AMY GOODMAN: Jeremy, you wrote another piece at rebelreports.com on Bill Clinton being named as — could be today — the new UN envoy to stabilize Haiti.

JEREMY SCAHILL: Right. I mean, this would be — this would be humorous for its irony, if it wasn’t so deadly serious. Bill Clinton, as President of the United States, was someone who participated in the systematic destabilization of Haiti.

In a nutshell, what happened was that Aristide was overthrown in a violent US-backed coup — you covered it — under the George H.W. Bush administration. Clinton campaigned on a pledge to stop the cruel treatment of Haitian detainees being held at Guantanamo and also to reverse the Bush administration’s cruel policy in general toward Haiti. Instead, what Clinton did is he kept Aristide in exile for years, until they could squeeze out of Aristide a commitment to uphold US neoliberal economic programs in Haiti and that Aristide would agree not to lay claim to the years he spent in exile as part of his presidency.

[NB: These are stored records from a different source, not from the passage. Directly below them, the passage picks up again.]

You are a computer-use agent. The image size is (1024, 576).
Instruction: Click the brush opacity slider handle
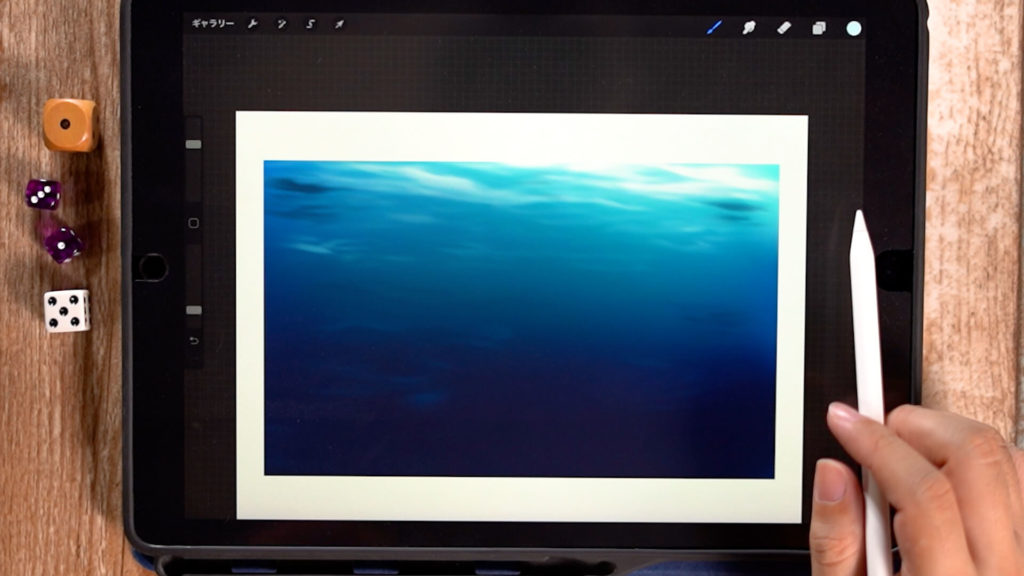(x=193, y=310)
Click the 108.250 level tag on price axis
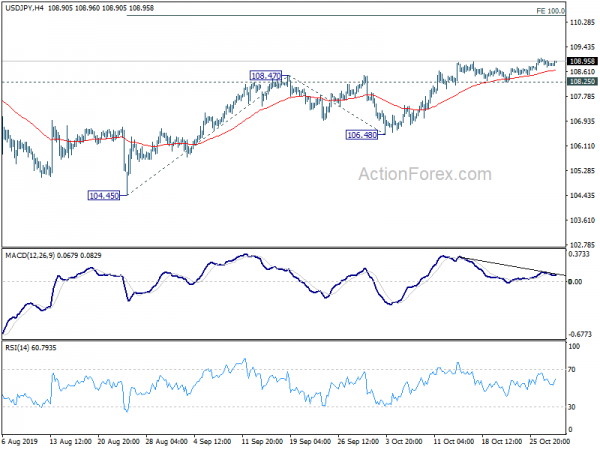The height and width of the screenshot is (450, 600). [581, 82]
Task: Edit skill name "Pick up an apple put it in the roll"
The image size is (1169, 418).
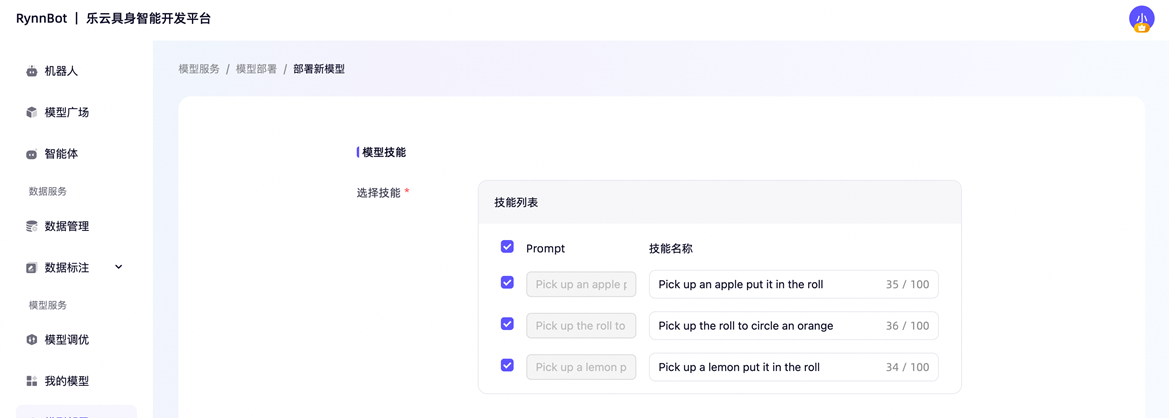Action: point(793,285)
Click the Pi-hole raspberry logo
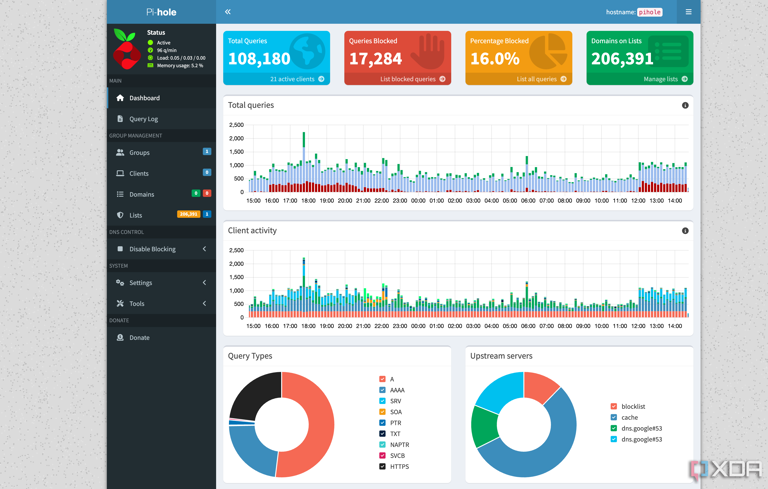 [125, 48]
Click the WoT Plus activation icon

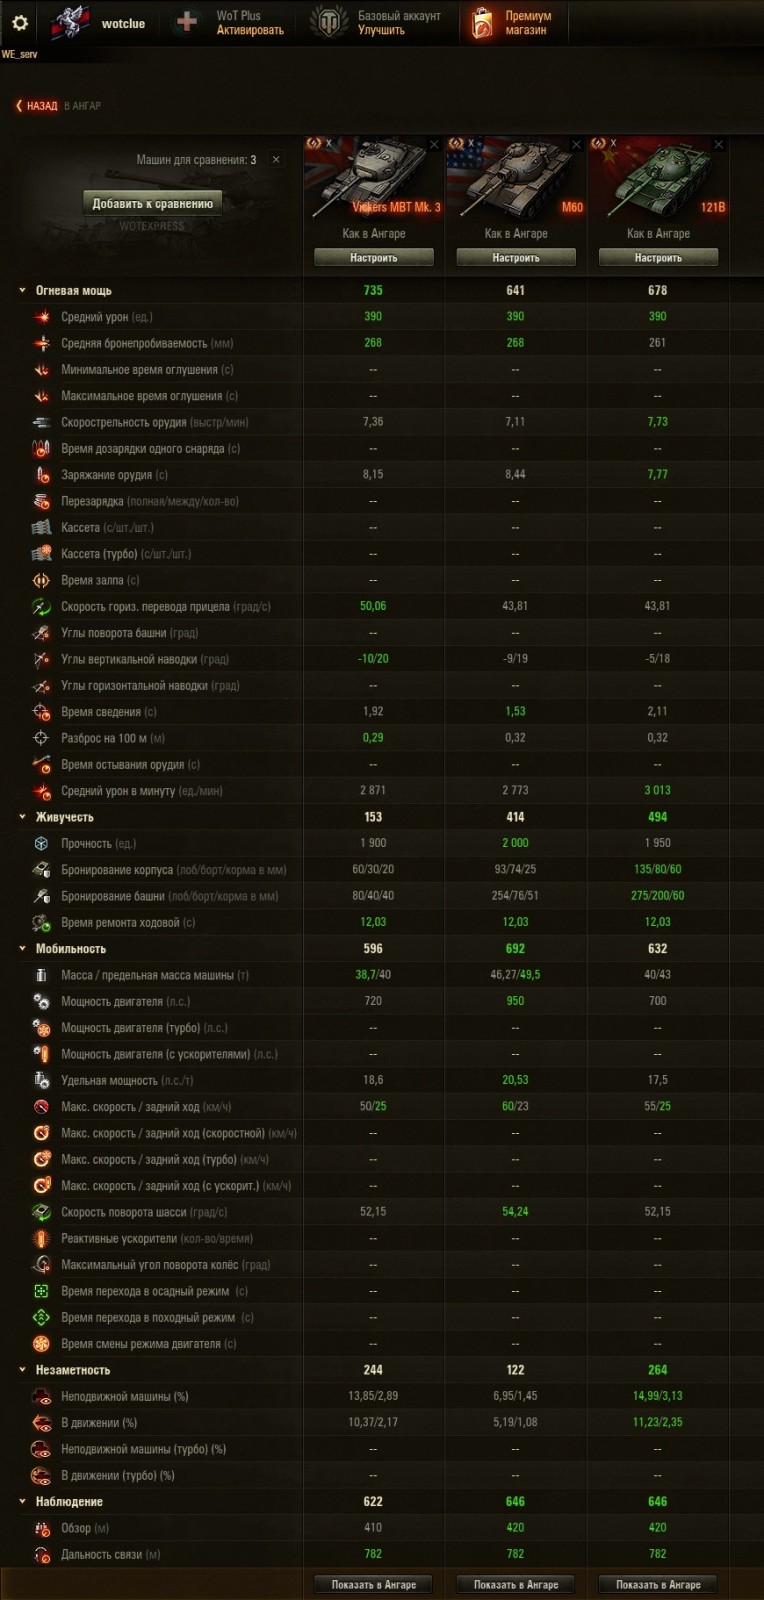coord(187,22)
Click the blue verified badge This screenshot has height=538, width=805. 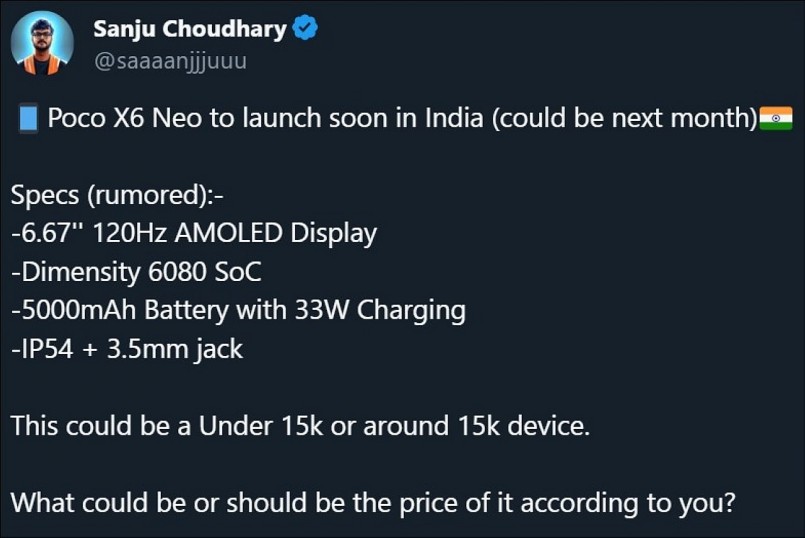pyautogui.click(x=305, y=29)
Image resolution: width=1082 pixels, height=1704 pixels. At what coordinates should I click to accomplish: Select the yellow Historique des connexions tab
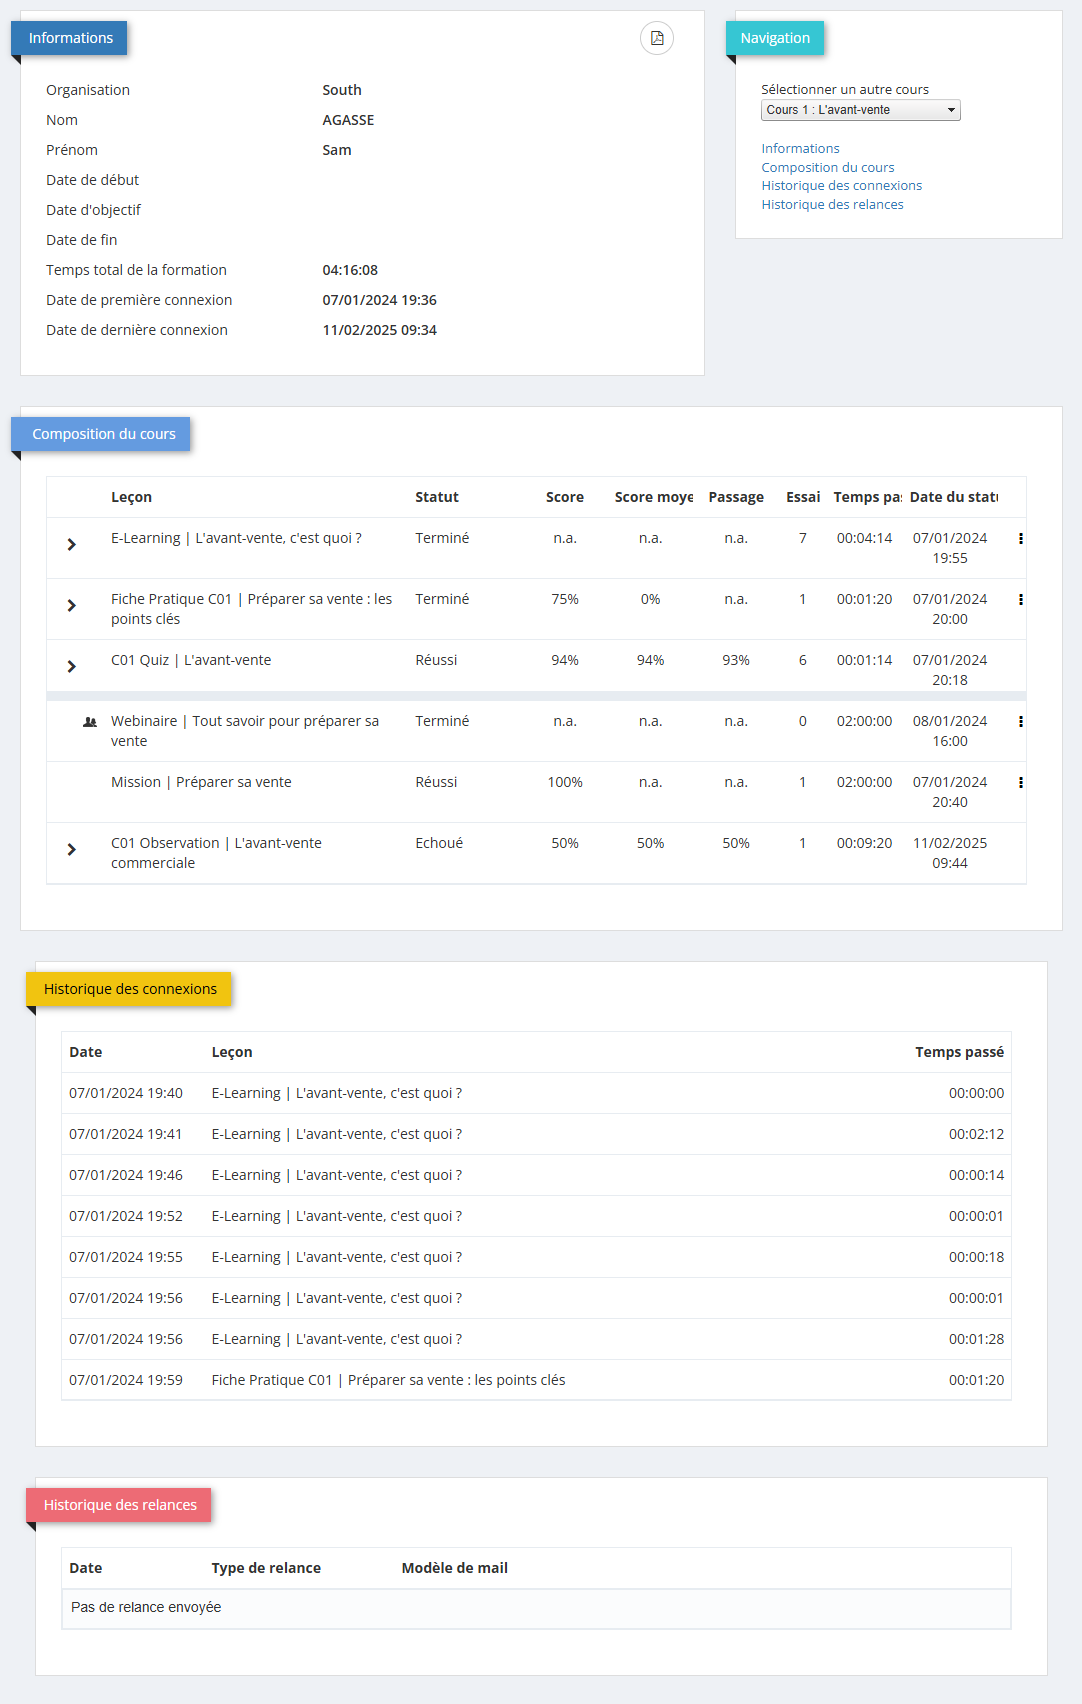tap(130, 990)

He was a democratically elected president. He, fair and square, beat a US candidate. The US violently overthrew him. They butchered Haiti. And then Clinton refused to put Aristide back in power, even though he could have done it with one phone call. And instead, what he did is he implemented a vicious regime of economic neoliberalism inside of Haiti. The Haitian people now are suffering under that neoliberal economic model and the aftermath of this repression force that just terrorized the people of Haiti.

To have Bill Clinton now be sent in explicitly to be the person who’s going to, quote-unquote, “stabilize” Haiti and dabble in the economics of this incredibly poor suffering nation, to me, is just a grotesque act on the part of the United Nations. And I think that anyone who’s about justice for Haiti should rise up and say that Bill Clinton has no business stepping foot in Haiti in any official capacity with the United Nations at all.

AMY GOODMAN: Jeremy Scahill, I want to thank you for being with us. Jeremy’s reports can be found at rebelreports.com. He is a correspondent for Democracy Now!, award-winning investigative journalist.

JEREMY SCAHILL: The piece is at AlterNet. The story I did is at AlterNet, yeah.

AMY GOODMAN: And the piece that you wrote was at AlterNet.org. Democracy Now!’s Jeremy Scahill is author of the award-winning book Blackwater: The Rise of the World’s Most Powerful Mercenary Army.